Fünf Schritte für den Einstieg

  • Bestandsaufnahme: Welche ESG-Daten benötigen Sie? Wo liegen sie? Wer pflegt sie heute? Sinnvoll ist eine systematische Erhebung pro Berichtspunkt: Quelle, verantwortliche Person und aktueller Pflegeprozess werden in einer einfachen Tabelle erfasst. Das schafft Transparenz, bevor weitere Schritte unternommen werden.
  • Verantwortlichkeiten klären: Benennen Sie Data Owner und Stewards für Ihre Kernkennzahlen. Wichtig ist, dass diese Rollen nicht nebenbei vergeben, sondern explizit kommuniziert und in Stellen- oder Prozessbeschreibungen festgehalten werden, damit Verantwortung im Tagesgeschäft auch tatsächlich gelebt wird.
  • Methodik dokumentieren: Halten Sie Berechnungsregeln, Datenquellen und Abgrenzungen schriftlich fest. Ein lebendes Methodikdokument, das bei jeder Anpassung versioniert wird, verhindert, dass Wissen an Einzelpersonen gebunden bleibt und schafft die Grundlage für nachvollziehbare Zeitreihenvergleiche.
  • Zentrale Datenbasis einrichten: Konsolidieren Sie Daten aus verschiedenen Quellen in einer SSOT und stellen Sie sicher, dass Daten dort gepflegt werden, nicht per E-Mail-Anhänge ausgetauscht.
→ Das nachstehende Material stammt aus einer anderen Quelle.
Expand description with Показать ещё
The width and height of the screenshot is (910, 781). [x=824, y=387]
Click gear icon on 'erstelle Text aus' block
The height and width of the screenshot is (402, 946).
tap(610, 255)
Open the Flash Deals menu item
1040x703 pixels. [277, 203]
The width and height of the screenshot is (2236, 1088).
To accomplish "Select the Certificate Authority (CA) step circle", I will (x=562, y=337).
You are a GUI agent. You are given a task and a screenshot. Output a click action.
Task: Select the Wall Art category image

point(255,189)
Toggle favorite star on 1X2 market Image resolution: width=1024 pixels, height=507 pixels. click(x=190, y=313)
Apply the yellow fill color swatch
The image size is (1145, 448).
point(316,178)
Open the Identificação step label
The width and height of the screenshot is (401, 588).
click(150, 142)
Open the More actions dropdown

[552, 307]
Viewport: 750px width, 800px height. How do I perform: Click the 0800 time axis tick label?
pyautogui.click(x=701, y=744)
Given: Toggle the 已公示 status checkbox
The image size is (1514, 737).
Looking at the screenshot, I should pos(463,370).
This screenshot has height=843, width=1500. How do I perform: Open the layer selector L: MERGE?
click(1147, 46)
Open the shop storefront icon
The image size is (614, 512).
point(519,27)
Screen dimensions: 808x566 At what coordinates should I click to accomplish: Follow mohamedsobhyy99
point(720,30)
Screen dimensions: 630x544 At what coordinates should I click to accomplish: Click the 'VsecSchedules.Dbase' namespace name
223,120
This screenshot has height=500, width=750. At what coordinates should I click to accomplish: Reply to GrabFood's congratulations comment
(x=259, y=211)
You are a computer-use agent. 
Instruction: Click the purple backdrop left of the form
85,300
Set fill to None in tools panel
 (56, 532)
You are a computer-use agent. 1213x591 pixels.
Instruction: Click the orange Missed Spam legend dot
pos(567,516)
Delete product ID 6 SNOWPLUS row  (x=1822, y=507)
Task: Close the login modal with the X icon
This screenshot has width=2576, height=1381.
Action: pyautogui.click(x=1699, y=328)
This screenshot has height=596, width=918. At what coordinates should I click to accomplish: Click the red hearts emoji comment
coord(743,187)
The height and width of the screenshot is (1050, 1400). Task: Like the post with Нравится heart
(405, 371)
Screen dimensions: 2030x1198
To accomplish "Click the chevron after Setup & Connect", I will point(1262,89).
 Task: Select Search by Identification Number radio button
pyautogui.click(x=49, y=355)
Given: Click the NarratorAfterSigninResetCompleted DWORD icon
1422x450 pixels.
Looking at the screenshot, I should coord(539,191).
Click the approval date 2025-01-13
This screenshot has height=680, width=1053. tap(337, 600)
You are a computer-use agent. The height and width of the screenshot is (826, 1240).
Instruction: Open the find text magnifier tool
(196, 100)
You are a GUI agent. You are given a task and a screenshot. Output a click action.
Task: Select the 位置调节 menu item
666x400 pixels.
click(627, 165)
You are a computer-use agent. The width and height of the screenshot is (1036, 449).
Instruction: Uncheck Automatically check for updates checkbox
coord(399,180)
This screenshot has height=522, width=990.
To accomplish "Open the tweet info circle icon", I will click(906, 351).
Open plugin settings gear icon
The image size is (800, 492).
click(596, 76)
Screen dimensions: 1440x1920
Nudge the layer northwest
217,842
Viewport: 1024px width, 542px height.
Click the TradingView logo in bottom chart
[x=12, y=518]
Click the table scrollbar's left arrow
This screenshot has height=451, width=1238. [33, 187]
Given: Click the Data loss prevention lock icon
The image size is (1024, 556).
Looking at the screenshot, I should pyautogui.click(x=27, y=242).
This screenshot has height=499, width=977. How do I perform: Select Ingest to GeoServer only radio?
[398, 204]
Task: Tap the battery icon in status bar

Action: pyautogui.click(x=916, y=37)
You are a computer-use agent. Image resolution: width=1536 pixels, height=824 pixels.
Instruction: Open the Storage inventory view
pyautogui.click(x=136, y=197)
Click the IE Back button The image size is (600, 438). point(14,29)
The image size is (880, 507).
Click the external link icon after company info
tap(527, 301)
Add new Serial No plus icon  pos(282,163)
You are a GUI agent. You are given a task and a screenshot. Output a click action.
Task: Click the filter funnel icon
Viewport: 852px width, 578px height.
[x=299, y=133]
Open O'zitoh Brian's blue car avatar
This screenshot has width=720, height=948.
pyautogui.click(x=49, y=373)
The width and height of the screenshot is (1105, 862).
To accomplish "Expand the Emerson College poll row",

Das mag selbstverständlich klingen, ist aber in vielen Unternehmen noch nicht Realität. Hier zeigt sich auch, wo ESG-Software ansetzen kann: Eine zentrale Datenbasis ist die Voraussetzung dafür, dass ein Reporting-Tool überhaupt sinnvoll automatisieren kann, statt nur eine weitere isolierte Datenquelle zu schaffen.
  • Prozesse und Kontrollen einführen: Etablieren Sie regelmäßige Validierungsroutinen und Change-Management für Methodiküberarbeitungen. Quartalsweise Plausibilitätsprüfungen und ein festgelegter Freigabeprozess für Methodikänderungen sorgen dafür, dass Datenqualität nicht einmalig hergestellt, sondern dauerhaft gesichert wird.

Diese fünf Schritte lassen sich nicht im Alleingang und nicht über Nacht umsetzen. Impact Strategies unterstützt Unternehmen dabei mit einem methodischen Beratungsansatz: von der initialen Bestandsaufnahme über die Definition von Verantwortlichkeiten bis zur Einführung einer zentralen Datenbasis als Ausgangspunkt für die Softwareeinführung. So entsteht aus einzelnen Maßnahmen ein belastbares Fundament, auf dem Nachhaltigkeitsberichterstattung dauerhaft und ohne wiederkehrenden Kraftaufwand funktioniert.

Auf dieser Grundlage setzt Tanso als ganzheitliche CO₂- und ESG-Datenmanagement-Software an: Die Plattform integriert sich nahtlos in bestehende Systeme, führt Informationen aus verschiedenen Quellsystemen automatisiert zusammen und macht sie – von der Erfassung über die Verarbeitung bis zur Dokumentation jedes Berechnungsschritts, auf Basis einer TÜV Rheinland-zertifizierten Methodik auditierbar und nachvollziehbar.